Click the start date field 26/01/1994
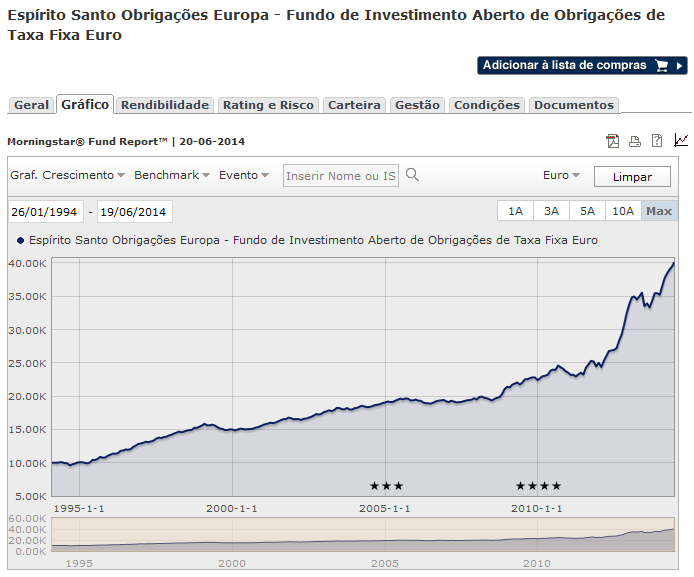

========================================================================

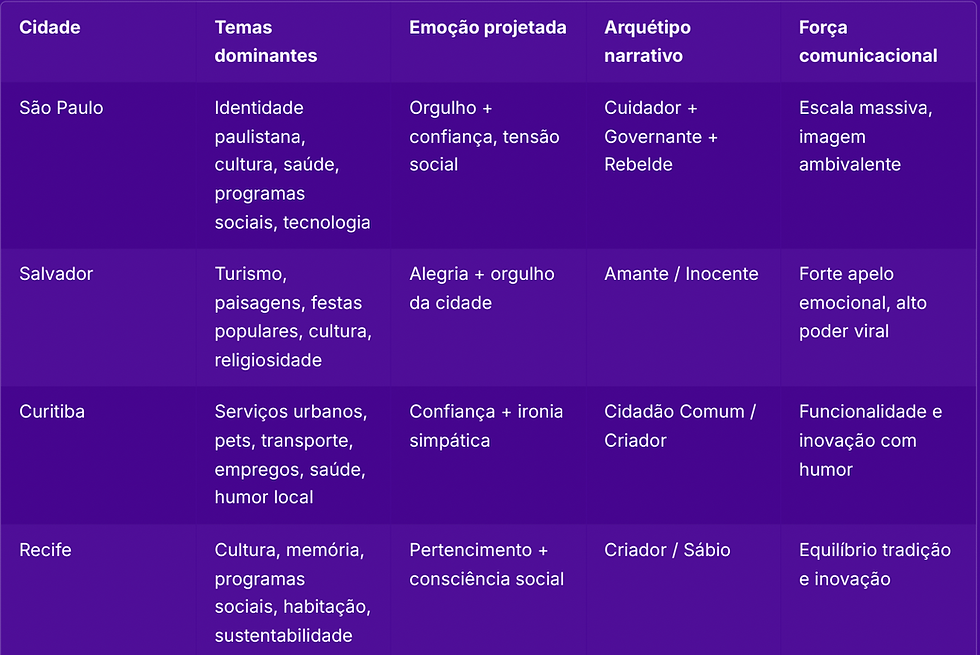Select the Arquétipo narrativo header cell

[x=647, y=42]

========================================================================

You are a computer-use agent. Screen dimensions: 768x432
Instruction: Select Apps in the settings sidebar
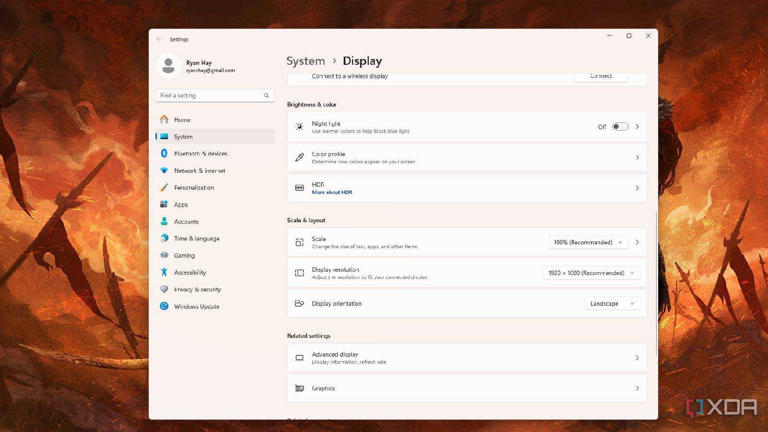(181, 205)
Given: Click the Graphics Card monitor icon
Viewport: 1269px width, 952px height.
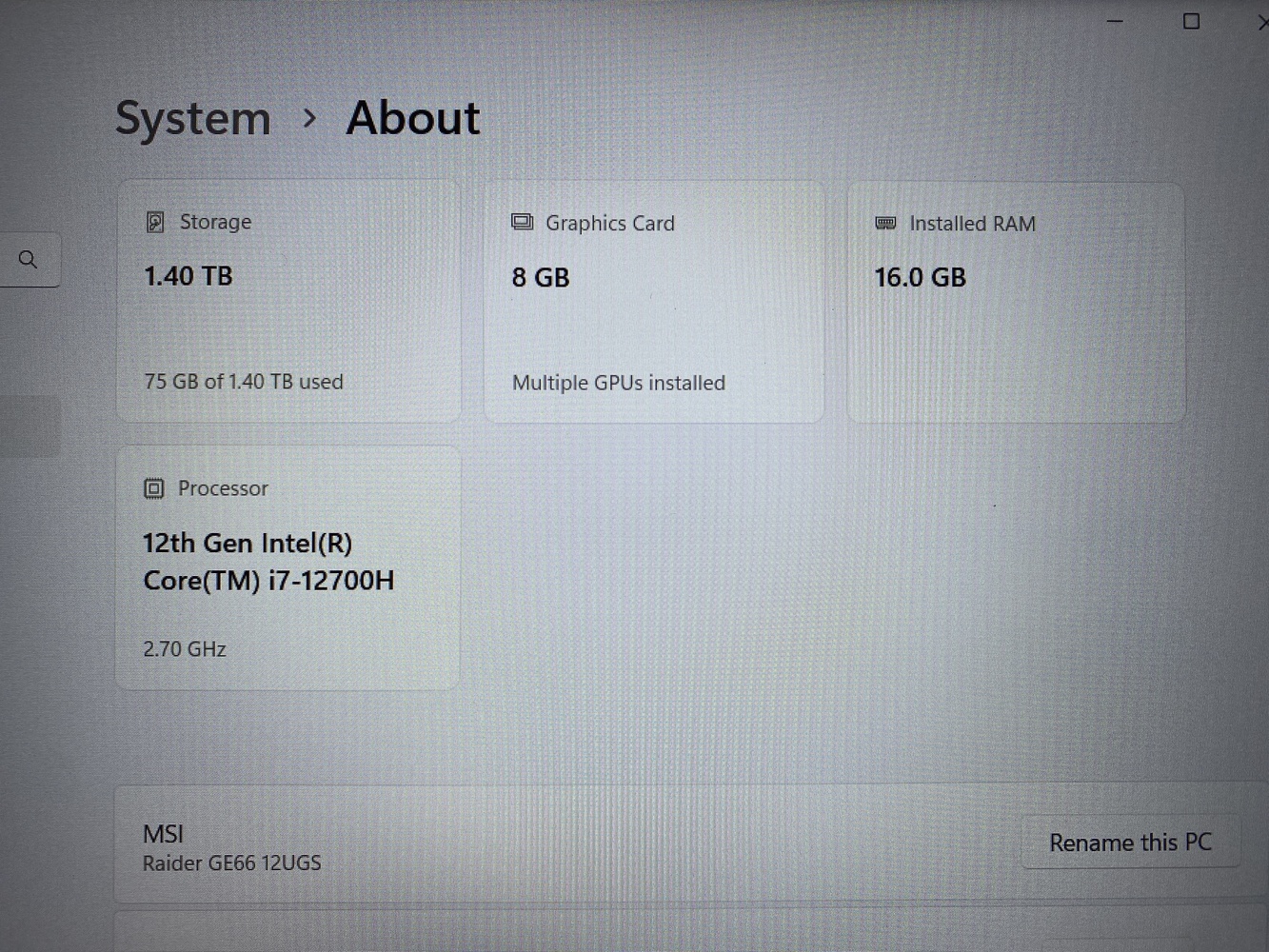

========================================================================

Of the entries above, repeat exactly the lines from the line with "Given: Click the Graphics Card monitor icon" through the line with "Viewport: 1269px width, 952px height.", both of them included.

Given: Click the Graphics Card monitor icon
Viewport: 1269px width, 952px height.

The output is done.